Creating a video is not really complex. You can create a live action video using your mobile phone or digital camera, or if you live in the dark ages, a webcam.

With software such as Camtasia you can capture the screen to demonstrate a website. These types of video are very effective since people can see the end result of their purchase.

Promotional videos can be created by Windows Movie Maker, which is a component of most Windows XP and above computers or with a website such as Jing or Animoto. You can quickly make some excellent videos to use as adverts.

Your video needs to be concise, to the point and entertaining. You want your viewers to be captured so they want to find out more.

You must know your tags before submitting your video. This means doing some keyword research. The Google External Keyword Tool is favored by many people, but you can use any keyword research tool.

You may well manually submit your video to various video directories, but this takes a lot of time. You could outsource the submissions, which will get costly, or you could use a tool to automate it. There is a no cost alternative in the form of the TubeMogul website.

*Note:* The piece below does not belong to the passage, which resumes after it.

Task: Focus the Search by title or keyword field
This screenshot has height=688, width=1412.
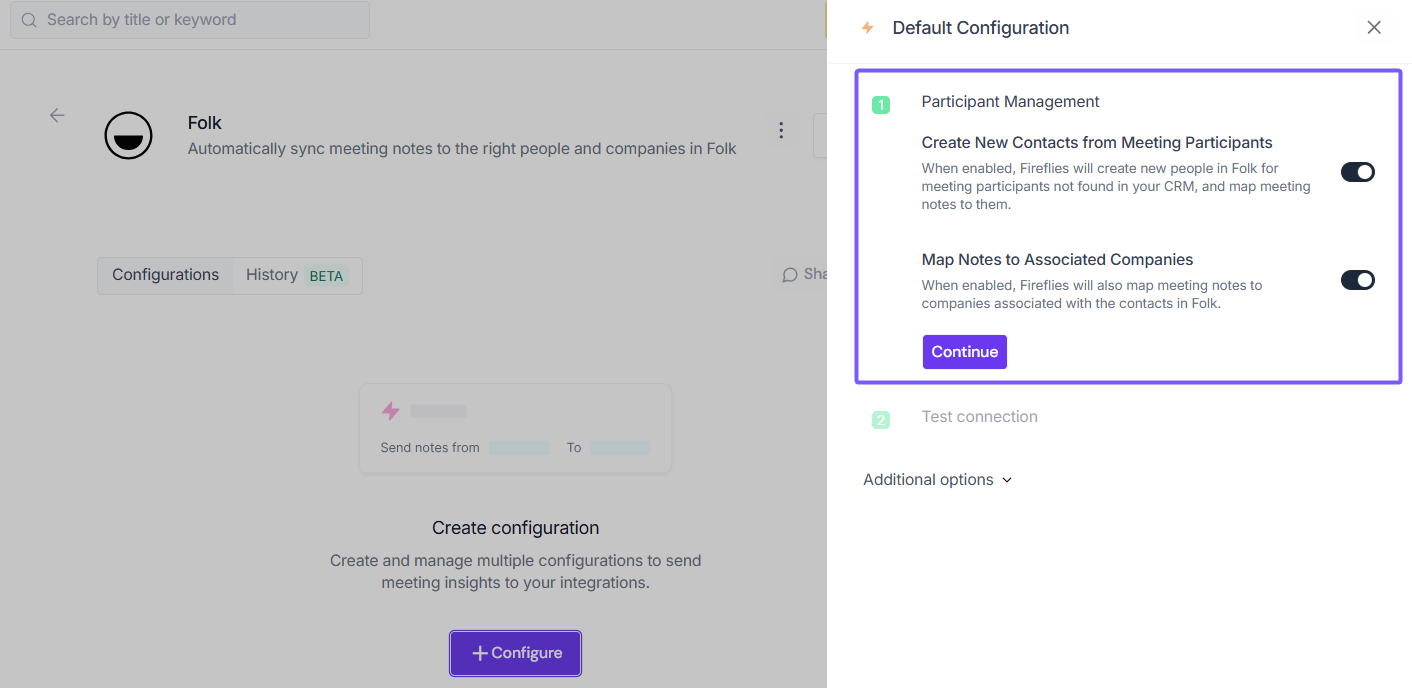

This automatically submits your video articles to a handful of video directories . Once you have produced a number of videos and have established yourself on their site you are able to apply to submit to more video directories.

Once the videos are approved (and some sites will turn them down) you can then sit back and watch your videos spread all over the Internet. They will be picked up by websites and other directories that feed off these main sites, giving you more of an audience.

A Google Alert will enable you to see just how many sites pick up your video. So long as you have put your URL in the description and in the video itself, then you will get some traffic from this.